Aim of the task:
Beginning with the line where "954x736 pixels." appears, set down each line exactly until the records below end, and omit the pictures.

Source material:
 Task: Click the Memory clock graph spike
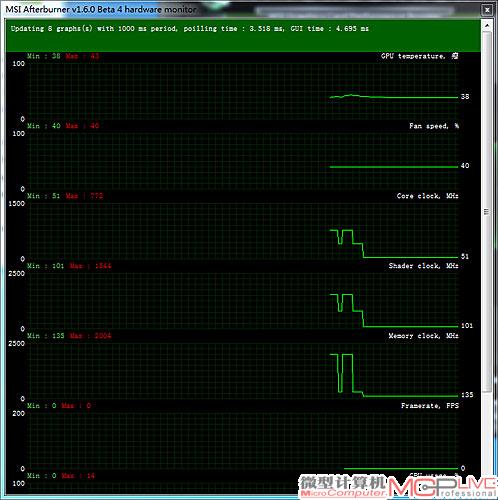pos(341,373)
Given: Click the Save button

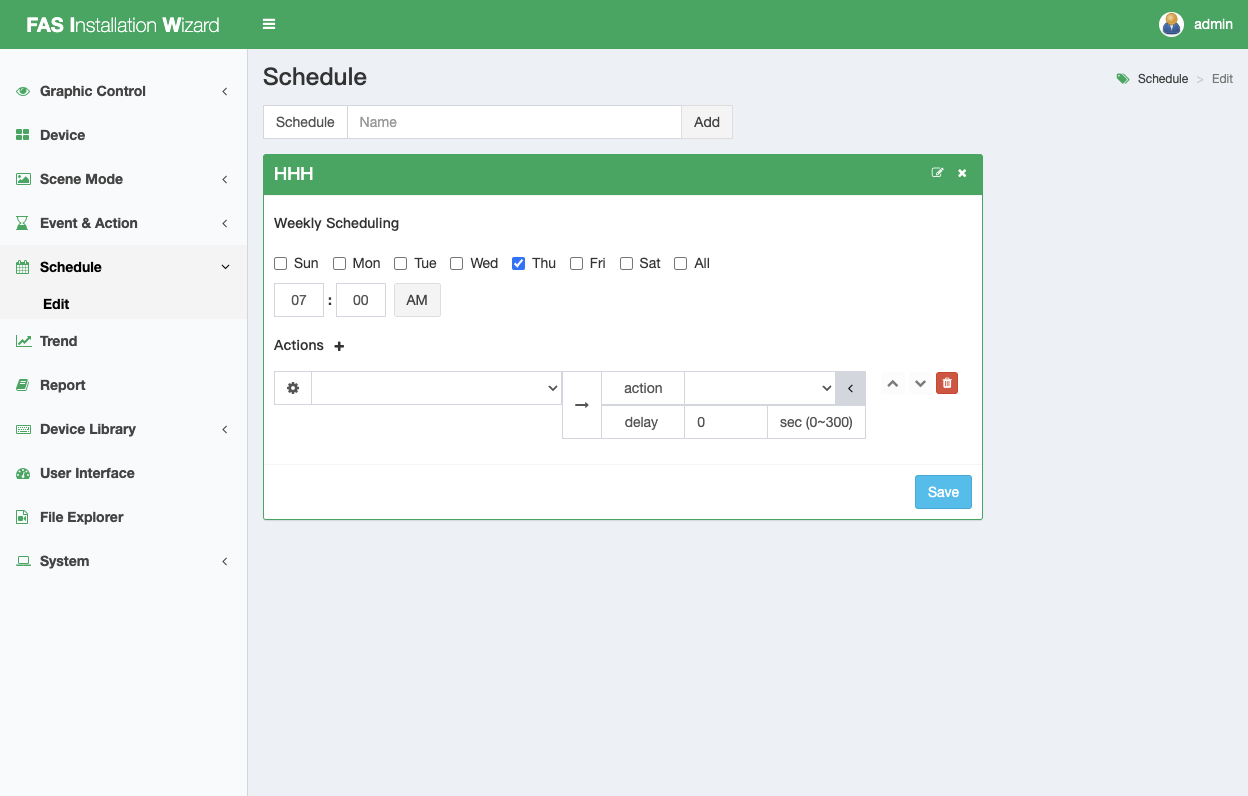Looking at the screenshot, I should [943, 492].
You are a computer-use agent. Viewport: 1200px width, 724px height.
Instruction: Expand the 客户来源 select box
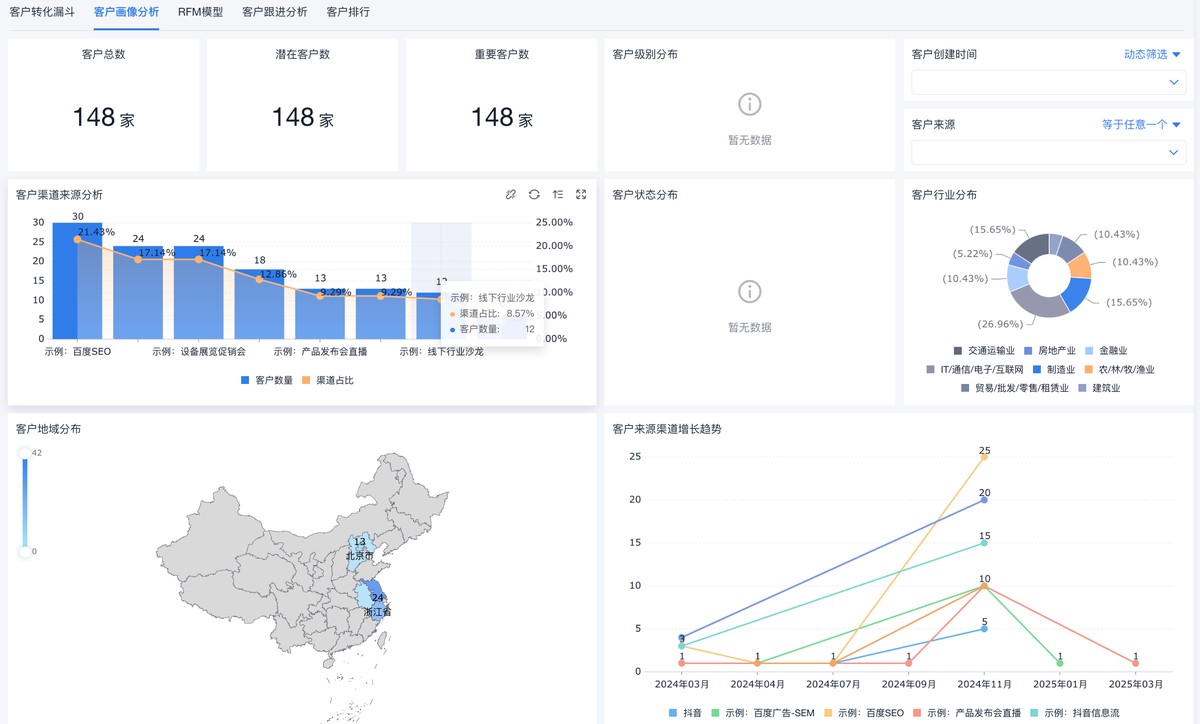tap(1048, 153)
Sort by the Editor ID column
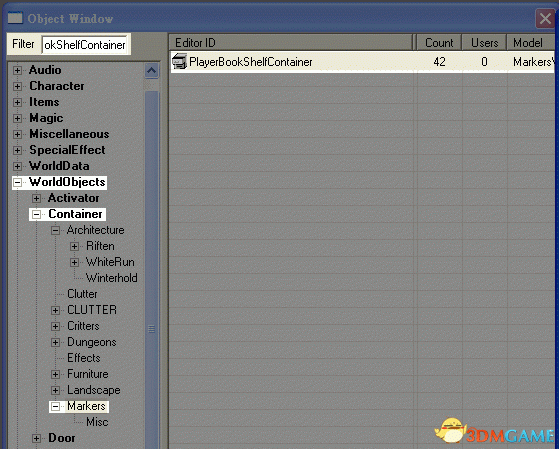The image size is (559, 449). tap(291, 42)
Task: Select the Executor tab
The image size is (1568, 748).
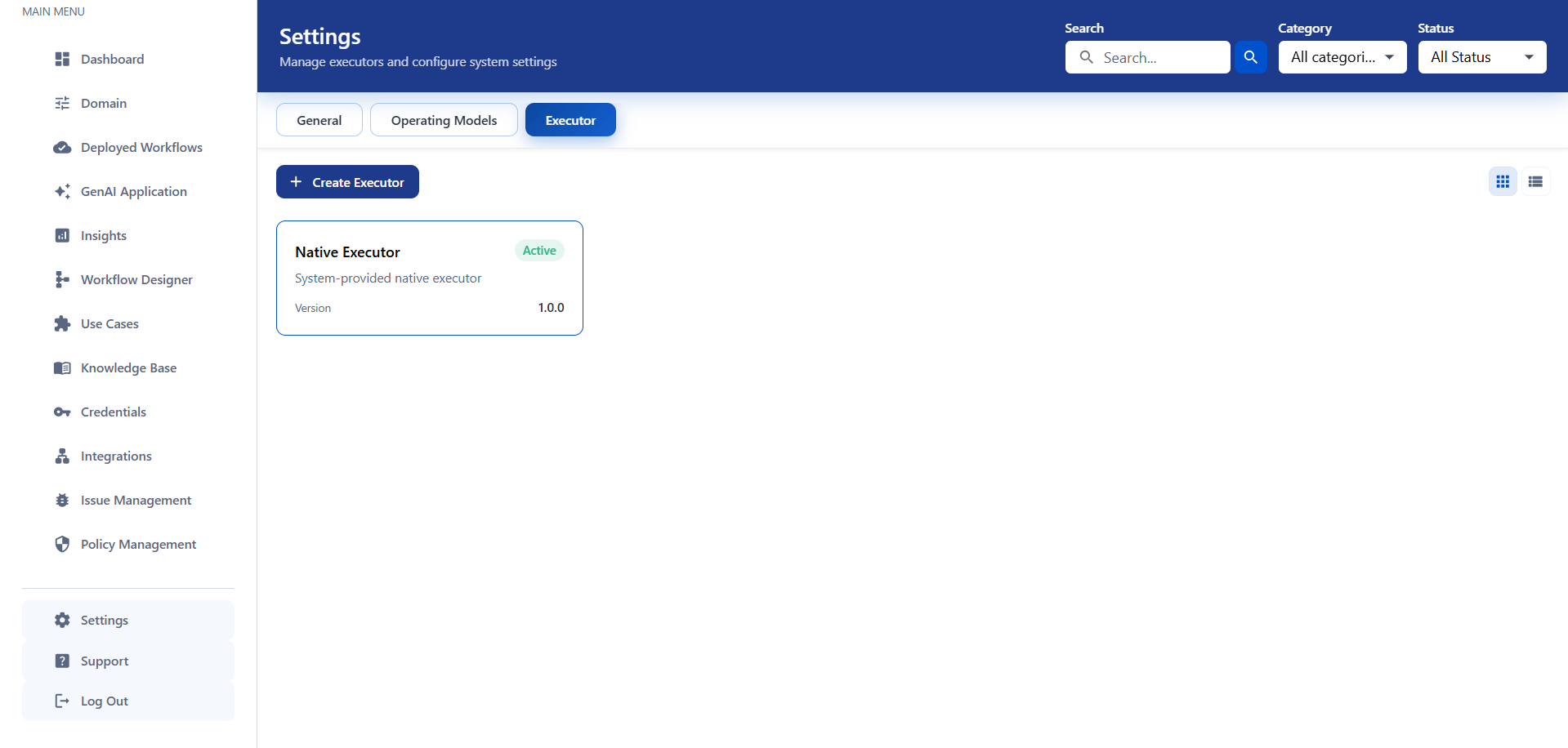Action: (570, 120)
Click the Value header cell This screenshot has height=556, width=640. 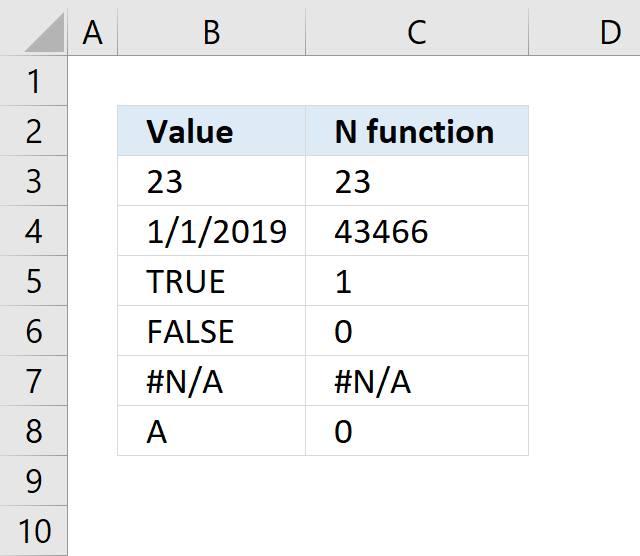click(x=211, y=131)
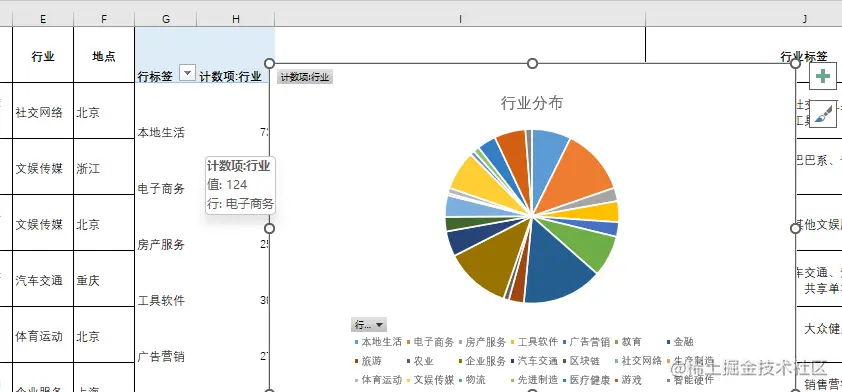The width and height of the screenshot is (842, 392).
Task: Click the 计数项:行业 field button on chart
Action: click(305, 77)
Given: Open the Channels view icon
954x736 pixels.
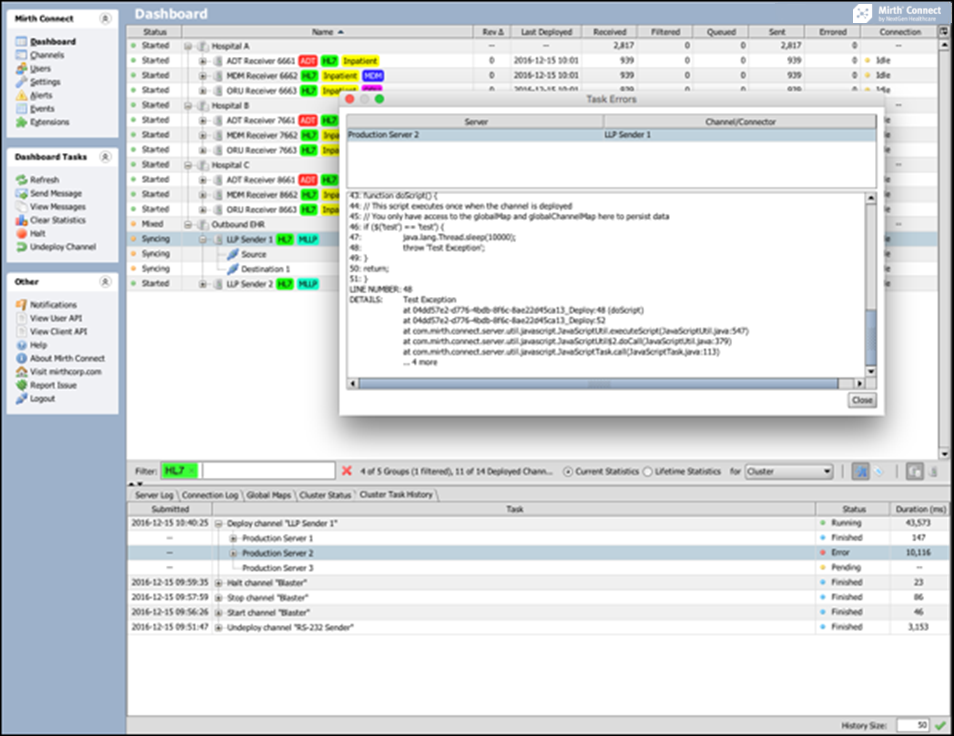Looking at the screenshot, I should click(x=21, y=55).
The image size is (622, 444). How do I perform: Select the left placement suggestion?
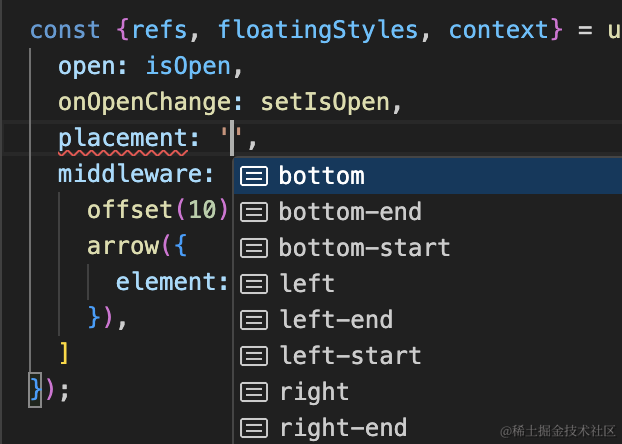click(x=306, y=284)
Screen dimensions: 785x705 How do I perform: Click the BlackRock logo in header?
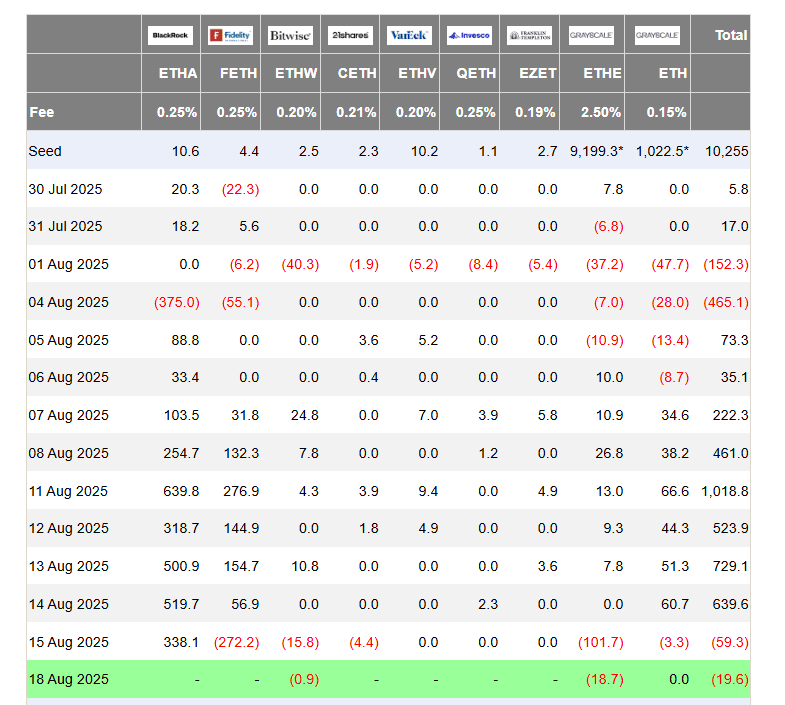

Exercise answer:
954x736 pixels.
Looking at the screenshot, I should click(x=21, y=55).
The image size is (622, 444). How do I perform: Select the left placement suggestion?
click(x=306, y=284)
Screen dimensions: 785x705 How do I perform: Click the BlackRock logo in header?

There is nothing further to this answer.